__Required action__.
Every single entry must be reproduced precisely.

----- Material provided -----

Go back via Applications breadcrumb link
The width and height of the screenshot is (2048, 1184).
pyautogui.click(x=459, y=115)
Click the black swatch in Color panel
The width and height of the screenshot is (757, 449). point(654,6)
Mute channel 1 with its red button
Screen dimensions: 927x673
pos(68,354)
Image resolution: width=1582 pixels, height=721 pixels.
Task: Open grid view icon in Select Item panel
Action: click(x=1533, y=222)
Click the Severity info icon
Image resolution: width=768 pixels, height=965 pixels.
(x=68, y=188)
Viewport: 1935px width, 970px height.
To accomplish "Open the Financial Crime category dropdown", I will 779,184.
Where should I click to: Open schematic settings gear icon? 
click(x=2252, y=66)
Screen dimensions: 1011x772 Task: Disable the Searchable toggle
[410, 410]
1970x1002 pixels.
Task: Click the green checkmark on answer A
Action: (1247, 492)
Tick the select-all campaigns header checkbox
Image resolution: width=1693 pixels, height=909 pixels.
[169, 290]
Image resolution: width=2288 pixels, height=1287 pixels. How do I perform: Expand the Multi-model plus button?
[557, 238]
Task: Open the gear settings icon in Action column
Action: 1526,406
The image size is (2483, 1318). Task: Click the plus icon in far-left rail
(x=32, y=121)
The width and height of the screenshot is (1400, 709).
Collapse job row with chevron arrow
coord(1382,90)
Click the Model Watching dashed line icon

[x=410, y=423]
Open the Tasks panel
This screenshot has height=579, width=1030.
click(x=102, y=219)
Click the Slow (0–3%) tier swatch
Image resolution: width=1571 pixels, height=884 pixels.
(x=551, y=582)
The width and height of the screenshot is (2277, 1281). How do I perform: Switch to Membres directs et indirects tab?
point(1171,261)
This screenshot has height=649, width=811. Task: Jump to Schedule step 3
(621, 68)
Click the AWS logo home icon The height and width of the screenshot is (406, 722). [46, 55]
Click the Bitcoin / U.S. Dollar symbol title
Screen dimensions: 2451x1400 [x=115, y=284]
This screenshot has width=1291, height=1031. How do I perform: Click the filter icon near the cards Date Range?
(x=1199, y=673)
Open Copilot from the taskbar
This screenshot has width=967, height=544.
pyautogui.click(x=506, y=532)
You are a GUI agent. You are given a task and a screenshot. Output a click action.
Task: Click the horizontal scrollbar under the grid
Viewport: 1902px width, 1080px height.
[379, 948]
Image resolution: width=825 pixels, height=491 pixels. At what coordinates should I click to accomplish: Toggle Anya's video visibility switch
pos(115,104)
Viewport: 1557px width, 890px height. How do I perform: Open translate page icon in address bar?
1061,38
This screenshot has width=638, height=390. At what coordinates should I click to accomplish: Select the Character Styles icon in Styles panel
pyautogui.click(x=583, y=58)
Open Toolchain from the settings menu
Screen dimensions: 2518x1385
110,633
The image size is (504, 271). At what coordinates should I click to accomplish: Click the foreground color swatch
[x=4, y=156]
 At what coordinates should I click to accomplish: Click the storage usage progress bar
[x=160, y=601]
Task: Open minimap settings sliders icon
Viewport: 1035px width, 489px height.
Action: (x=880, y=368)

-----

__Final answer__.
Go back via Applications breadcrumb link
The width and height of the screenshot is (2048, 1184).
pyautogui.click(x=459, y=115)
Click the black swatch in Color panel
The width and height of the screenshot is (757, 449). point(654,6)
Mute channel 1 with its red button
Screen dimensions: 927x673
pos(68,354)
Image resolution: width=1582 pixels, height=721 pixels.
Task: Open grid view icon in Select Item panel
Action: click(x=1533, y=222)
Click the Severity info icon
Image resolution: width=768 pixels, height=965 pixels.
(x=68, y=188)
Viewport: 1935px width, 970px height.
To accomplish "Open the Financial Crime category dropdown", I will 779,184.
Where should I click to: Open schematic settings gear icon? 
click(x=2252, y=66)
Screen dimensions: 1011x772 Task: Disable the Searchable toggle
[410, 410]
1970x1002 pixels.
Task: Click the green checkmark on answer A
Action: (1247, 492)
Tick the select-all campaigns header checkbox
Image resolution: width=1693 pixels, height=909 pixels.
[169, 290]
Image resolution: width=2288 pixels, height=1287 pixels. How do I perform: Expand the Multi-model plus button?
[557, 238]
Task: Open the gear settings icon in Action column
Action: 1526,406
The image size is (2483, 1318). Task: Click the plus icon in far-left rail
(x=32, y=121)
The width and height of the screenshot is (1400, 709).
Collapse job row with chevron arrow
coord(1382,90)
Click the Model Watching dashed line icon

[x=410, y=423]
Open the Tasks panel
This screenshot has height=579, width=1030.
click(x=102, y=219)
Click the Slow (0–3%) tier swatch
Image resolution: width=1571 pixels, height=884 pixels.
(x=551, y=582)
The width and height of the screenshot is (2277, 1281). How do I perform: Switch to Membres directs et indirects tab?
point(1171,261)
This screenshot has height=649, width=811. Task: Jump to Schedule step 3
(621, 68)
Click the AWS logo home icon The height and width of the screenshot is (406, 722). [46, 55]
Click the Bitcoin / U.S. Dollar symbol title
Screen dimensions: 2451x1400 [x=115, y=284]
This screenshot has width=1291, height=1031. How do I perform: Click the filter icon near the cards Date Range?
(x=1199, y=673)
Open Copilot from the taskbar
This screenshot has width=967, height=544.
pyautogui.click(x=506, y=532)
You are a GUI agent. You are given a task and a screenshot. Output a click action.
Task: Click the horizontal scrollbar under the grid
Viewport: 1902px width, 1080px height.
[379, 948]
Image resolution: width=825 pixels, height=491 pixels. At what coordinates should I click to accomplish: Toggle Anya's video visibility switch
pos(115,104)
Viewport: 1557px width, 890px height. How do I perform: Open translate page icon in address bar?
1061,38
This screenshot has width=638, height=390. At what coordinates should I click to accomplish: Select the Character Styles icon in Styles panel
pyautogui.click(x=583, y=58)
Open Toolchain from the settings menu
Screen dimensions: 2518x1385
110,633
The image size is (504, 271). At what coordinates should I click to accomplish: Click the foreground color swatch
[x=4, y=156]
 At what coordinates should I click to accomplish: Click the storage usage progress bar
[x=160, y=601]
Task: Open minimap settings sliders icon
Viewport: 1035px width, 489px height.
Action: (x=880, y=368)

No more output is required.